Being in Alpharetta, especially with the incredible affluence evident in the years since I left, also brings a shadow side in my memory. Alpharetta is the northern most city in Fulton County. Just to the north is Forsyth County and the county seat of Cumming, GA. About six-months after I arrived on the field an ugly incident happened in Cumming that made me wonder what I had gotten myself into. Over Martin Luther King, JR Weekend in ’87, one of King’s lieutenants, Hosea Williams, took a bus-load of protesters up from Atlanta for a “March Against Fear and Intimidation” to Cumming since Forsyth County had no non-white residents and was known as a “sundown” county, meaning no persons of color were welcome in the county after sundown. There were some 90 protesters with Williams, and they were met by nearly 2,000 counter protestors organized by the Nationalist Movement and the Ku Klux Klan who threw rocks and other objects such that the police ordered Williams marchers back on the bus and escorted them out of town. This story, and the troubled history of how Forsyth County became a “sundown” county is told in Patrick Phillips’ remarkable book, Blood at the Root: A Racial Cleansing in America ( https://www.amazon.com/Blood-Root-Racial-Cleansing-America/dp/0393293017/ref=asc_df_0393293017?tag=bingshoppinga-20&linkCode=df0&hvadid=80745439392569&hvnetw=o&hvqmt=e&hvbmt=be&hvdev=c&hvlocint=&hvlocphy=&hvtargid=pla-4584345029293036&psc=1). I am grateful to WPC member Gary Shockley for loaning me this book to read. The irony is Forsyth County is growing and has the best school district in the state of Georgia and is actively working to overcome its troubled past. Yet the names of some of the families who were influential in the early years of the conflict that led to driving POC out of the county were known to me and I still remember going to the Alpharetta post office and seeing someone in line dressed in cammo with Klan symbols all over.
Next stop was Montgomery, AL to see the Civil Rights Museum that focuses on lynching in America. After leading a bus-load of APC members to the Memphis Civil Rights museum we had talked about closed on Sunday and Monday, so I continued on to Tom McDow’s hometown, Wetumpka, AL to see the rebuild after it was flattened by a tornado some years ago. Specifically, Tom’s home church, beautiful First Presbyterian, one of the oldest in the state, had been extensively damaged, but rebuilt. It lies just over the bridge and is a sight to behold. From there I continued on to Selma to cross the Edmund Pettus Bridge, sight of the “Bloody Sunday March” where Congressman John Lewis was so badly injured.

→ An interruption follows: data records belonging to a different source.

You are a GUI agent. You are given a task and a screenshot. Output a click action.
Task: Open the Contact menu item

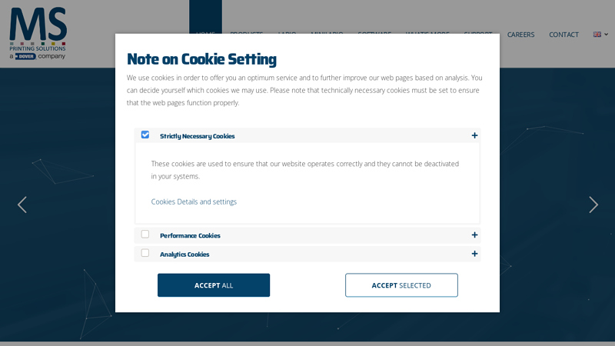(563, 35)
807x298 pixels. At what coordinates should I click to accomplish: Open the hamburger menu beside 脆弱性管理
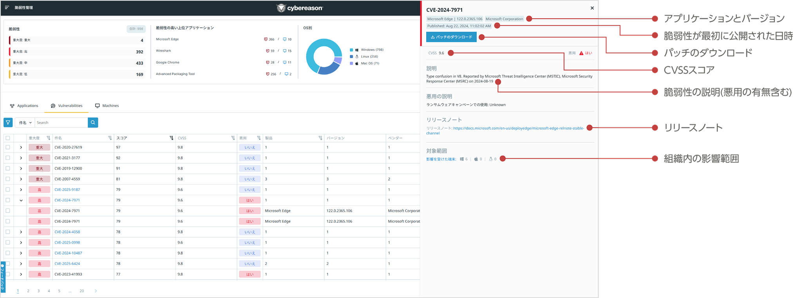click(7, 7)
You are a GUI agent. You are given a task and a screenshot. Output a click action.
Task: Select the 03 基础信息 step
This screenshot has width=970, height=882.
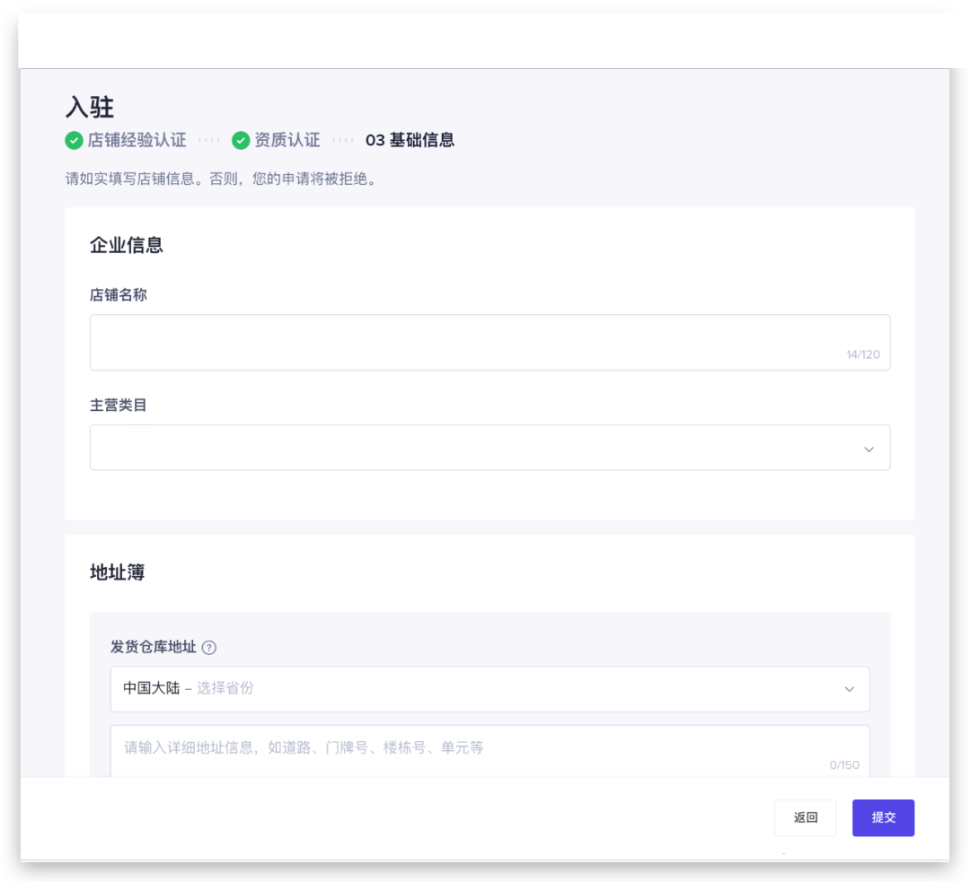coord(410,140)
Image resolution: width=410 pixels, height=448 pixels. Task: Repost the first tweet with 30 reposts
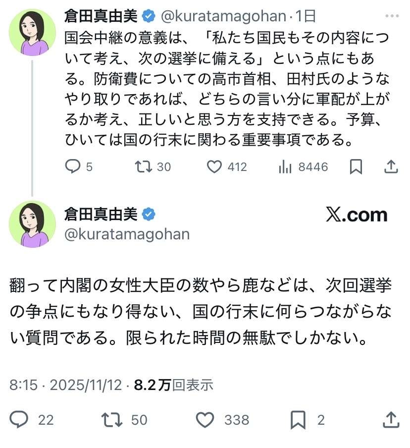(x=143, y=167)
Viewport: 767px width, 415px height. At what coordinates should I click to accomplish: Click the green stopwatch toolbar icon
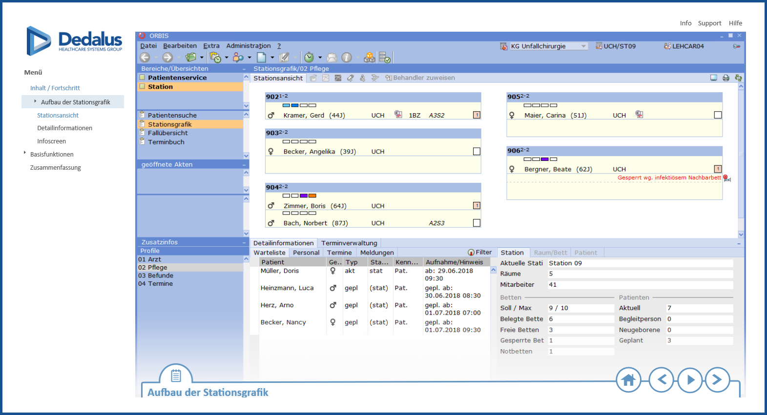309,58
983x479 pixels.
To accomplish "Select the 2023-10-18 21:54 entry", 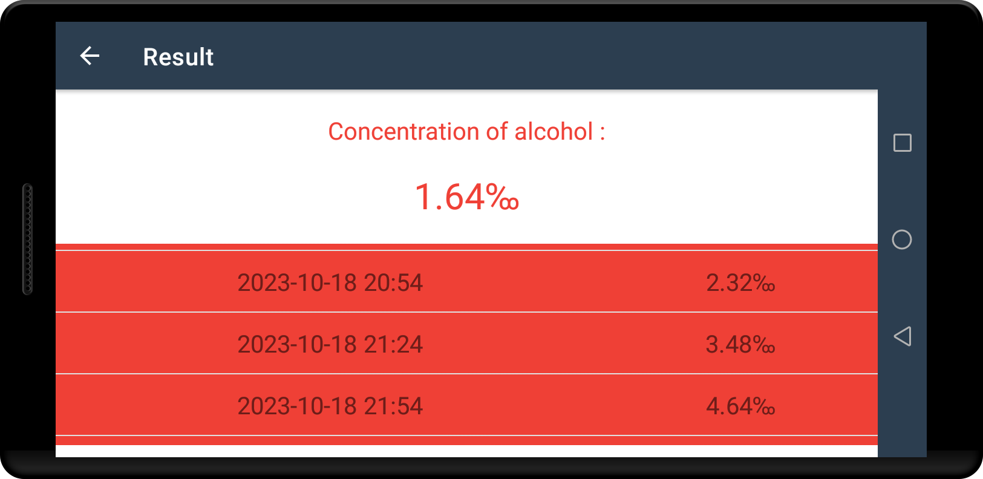I will (466, 405).
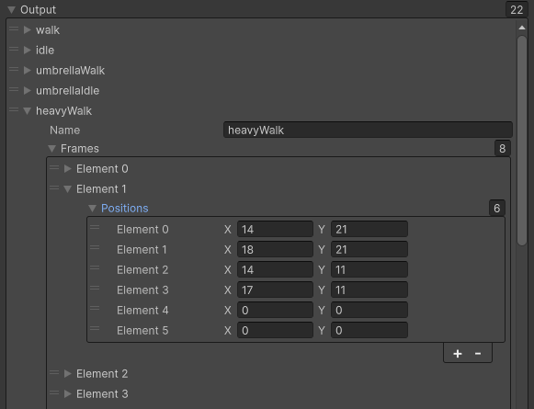Select drag handle of umbrellaWalk row
The image size is (534, 409).
(x=14, y=69)
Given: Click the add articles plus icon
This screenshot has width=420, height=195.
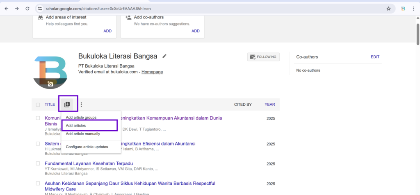Looking at the screenshot, I should coord(67,104).
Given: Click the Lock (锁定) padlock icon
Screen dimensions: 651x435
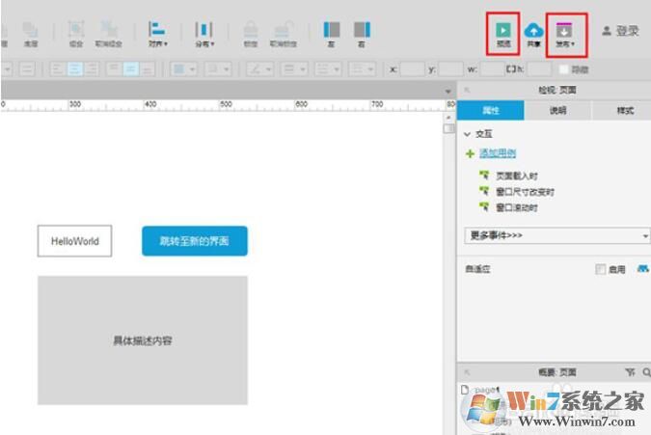Looking at the screenshot, I should coord(251,29).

I finished the night in Birmingham at a lovely out-door-café having dinner with my long-time friend, Rev. Ed Hurley, pastor of South Highland Presbyterian Church. I can’t remember when Ed and I first met, but we have long done work as Princeton Seminary alums and now, fellow board members for The Outreach Foundation. A funny side-note is I came in second for South Highland PC to Ed, but he was the better choice at the time. I remember going to interview as a family when the twins were just three. It was our firsts flight together as a family, because Amy and I agreed we wouldn’t take the twins on a plane until they were at least three. It was a bit of a fiasco, to say the least, and our lives were not nearly as settled at Ed’s whose twins were already in high school at that time. I am grateful for his friendship and the work he has done at that church I’d come to love during the interview process and we could look back together to see how God worked to call us both to where we needed to be.
This morning I was reading Eugene Peterson’s As Kingfisher’s Catch Fire and his reflection on Psalm 29:2, “Worship the Lord in the beauty of holiness” filled my heart as a cool breeze floats over me on the back porch surrounded by the sumptuous green and the song of birds. I smile to note that the bookmark is one Ed’s wife, Gail (a Nashville native) sent. It is a “Prayer for Ukraine” with one of her paintings on it. I love how God knits our lives together.